LONDON – There are two mining related events on in London today – Mines and Money’s first day (of three) – and MineAfrica (just today) – luckily they are not being held so far apart as to make attending some of both impossible. So, so far today I have taken in talks from Frank Holmes and John Meyer at the former event – both presenting a relatively optimistic picture for mining over the next few years – Holmes looking at what he terms the E7 countries – for the most part those with the largest populations and enormous growth potential as witnessed by China’s huge urbanisation programmes which have totally transformed the country’s economy – and the feeling that this process could be underway in the others too. Holmes also felt that gold and gold stocks have been hugely oversold and is looking for a turnaround here.

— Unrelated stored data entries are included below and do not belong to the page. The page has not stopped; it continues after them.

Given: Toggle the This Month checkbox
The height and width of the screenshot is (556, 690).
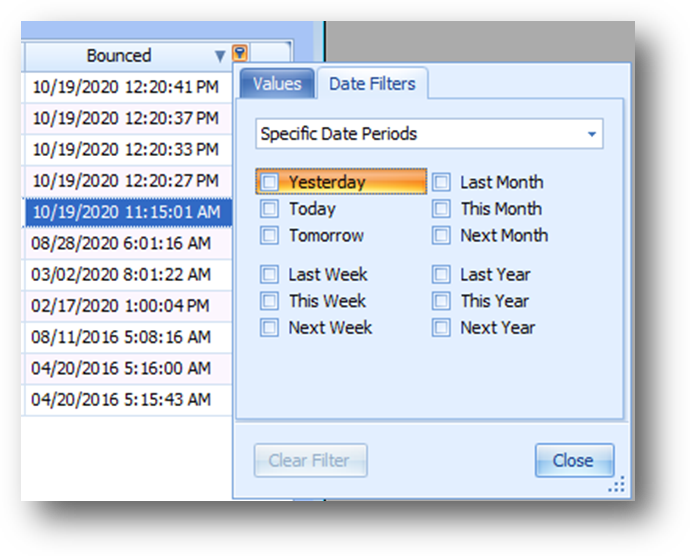Looking at the screenshot, I should (x=441, y=209).
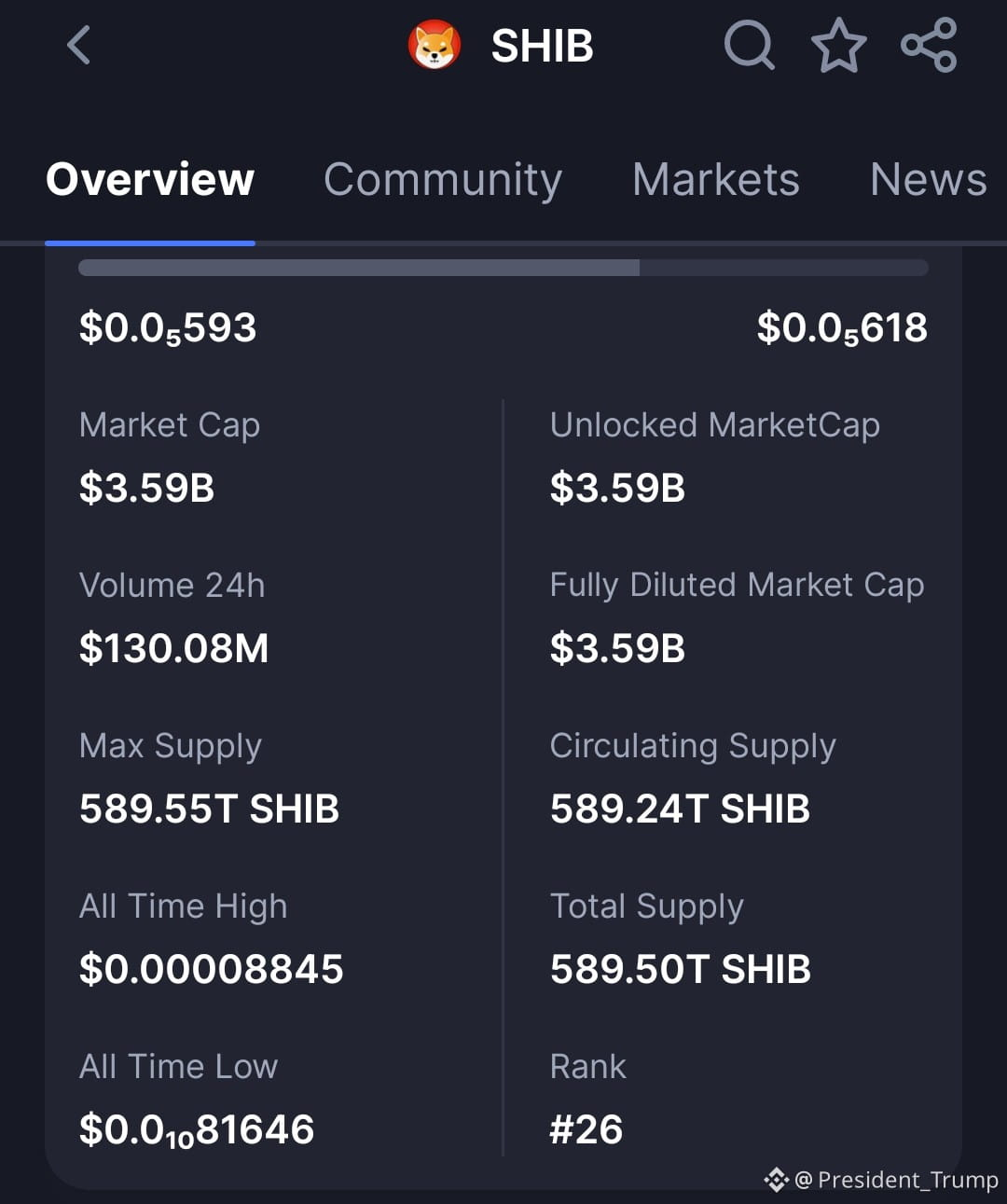Screen dimensions: 1007x1204
Task: Tap the price range progress bar
Action: pos(504,269)
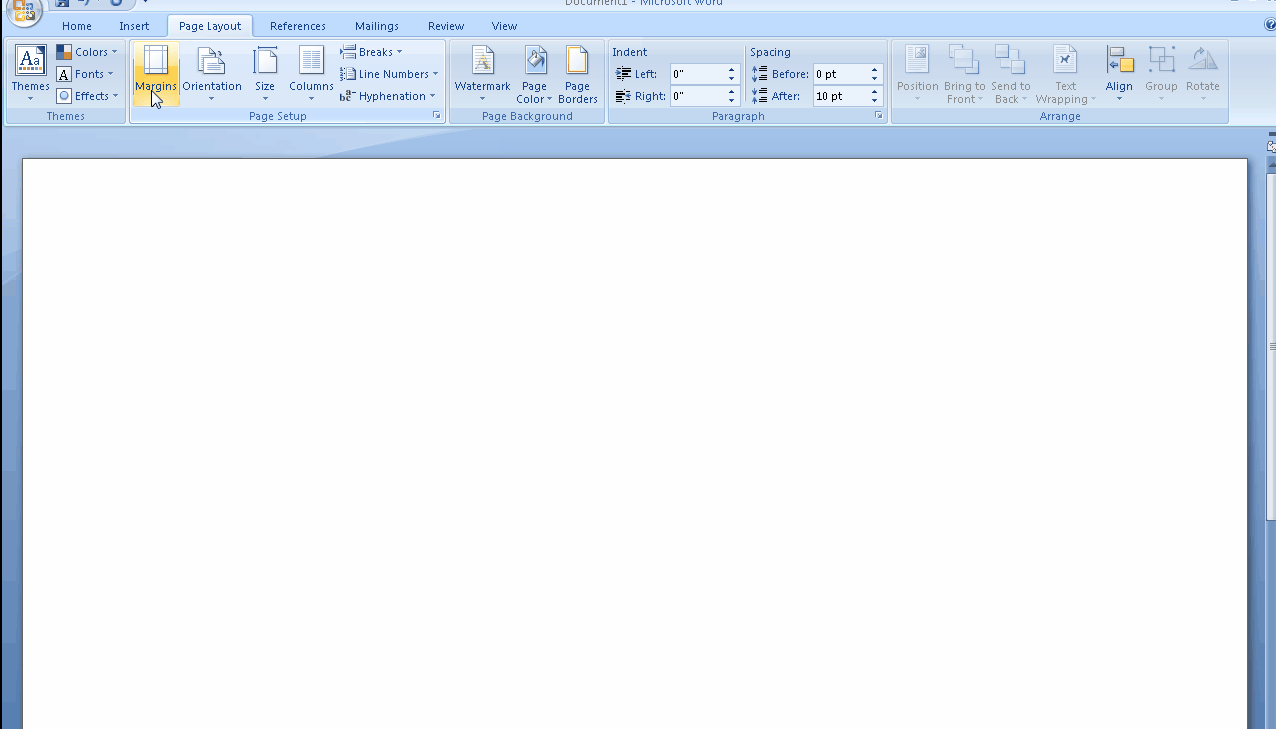Open the Paragraph dialog launcher
1276x729 pixels.
click(877, 115)
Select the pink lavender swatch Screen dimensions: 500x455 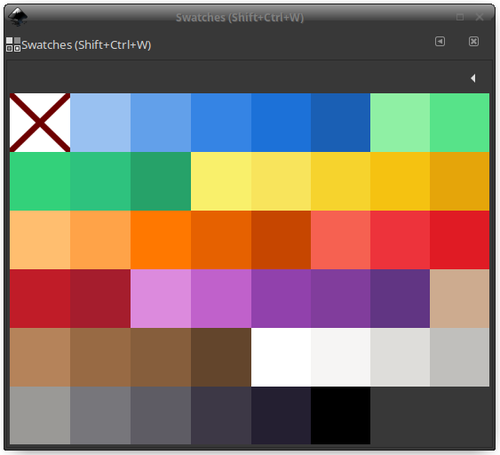point(161,299)
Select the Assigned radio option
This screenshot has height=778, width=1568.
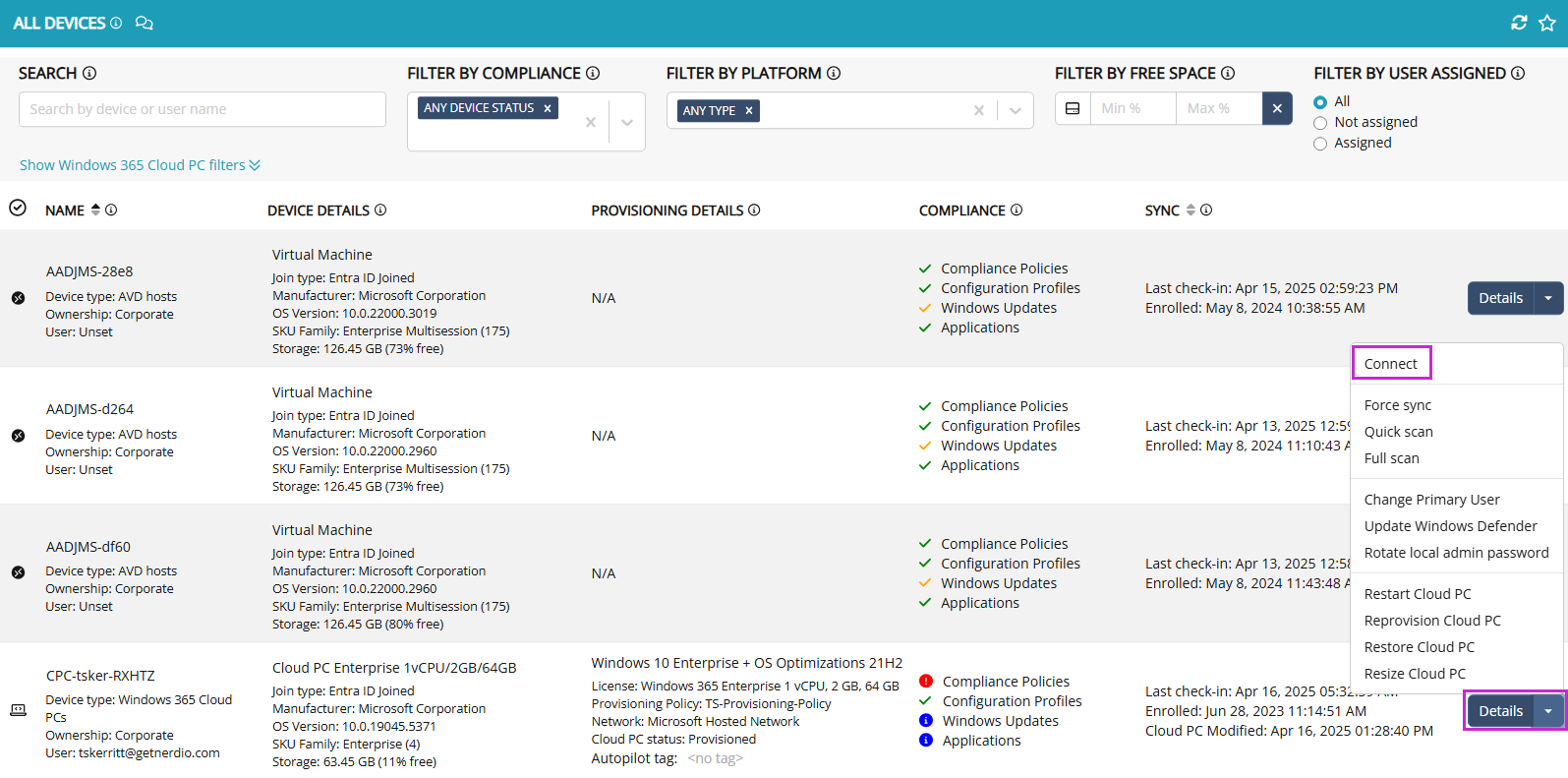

From Mines and Money a quick journey to MineAfrica and to hear Robert Friedland’s take on the industry over the next few years. Obviously Friedland was talking his Ivanhoe book with his very positive views on Africa in general and on his Platreef, Kamoa and Kipushi Projects – the first in South Africa and the next two in the Democratic Republic of Congo – in particular. As expected he was hugely positive on all three – Platreef as a game-changer for the platinum sector, Kamoa as one of THE copper projects of the future as a far higher grade option than most, if not all, other major known new copper projects and Kipushi as having huge high grade zinc mining potential, but with copper, gold and silver also.
But perhaps it was his overall view of what lies ahead in metals demand through to the end of the decade which was the most interesting part of his talk. The supercycle is alive and well he reckons.
On platinum, pollution in countries like China and moves to reduce this through a big crackdown on polluting vehicles – requiring platinum and palladium in large quantities – and fuel cell powered vehicles now under development in Japan and Korea which he sees as providing a better solution to non polluting vehicles that the electrically propelled cars and trucks, largely due to much greater range and far faster refuelling options.
He sees these uses for platinum accelerating through the end of this decade into the next, particularly if there is a fuel-cell driven vehicle revolution with each even small vehicle requiring an ounce of platinum in its power unit construction.
In the Platreef deposit in South Africa Friedland has found a huge, and importantly thick, deposit of pgm bearing material amenable to open pit mining. He also noted that the nickel, copper and gold in the deposit would possibly be sufficient to cover the mining and processing costs thus leaving the platinum group metals to effectively be mined for free! No conclusive figures were provided on this, but Friedland does have the track record of finding remarkable deposits – as witness Oyu Tolgoi, Voiseys Bay and Fort Knox.
On copper, it is not only its use in general industry which he sees as important, although the huge and continuing growth in the world’s most highly populated countries will of course lead to ever continuing growth in demand, but also new uses, as in employment as a hugely efficient anti-microbial in hospitals and other public places. Stainless steel he says is ‘loved’ by bacteria and viruses, whereas copper surfaces kill them!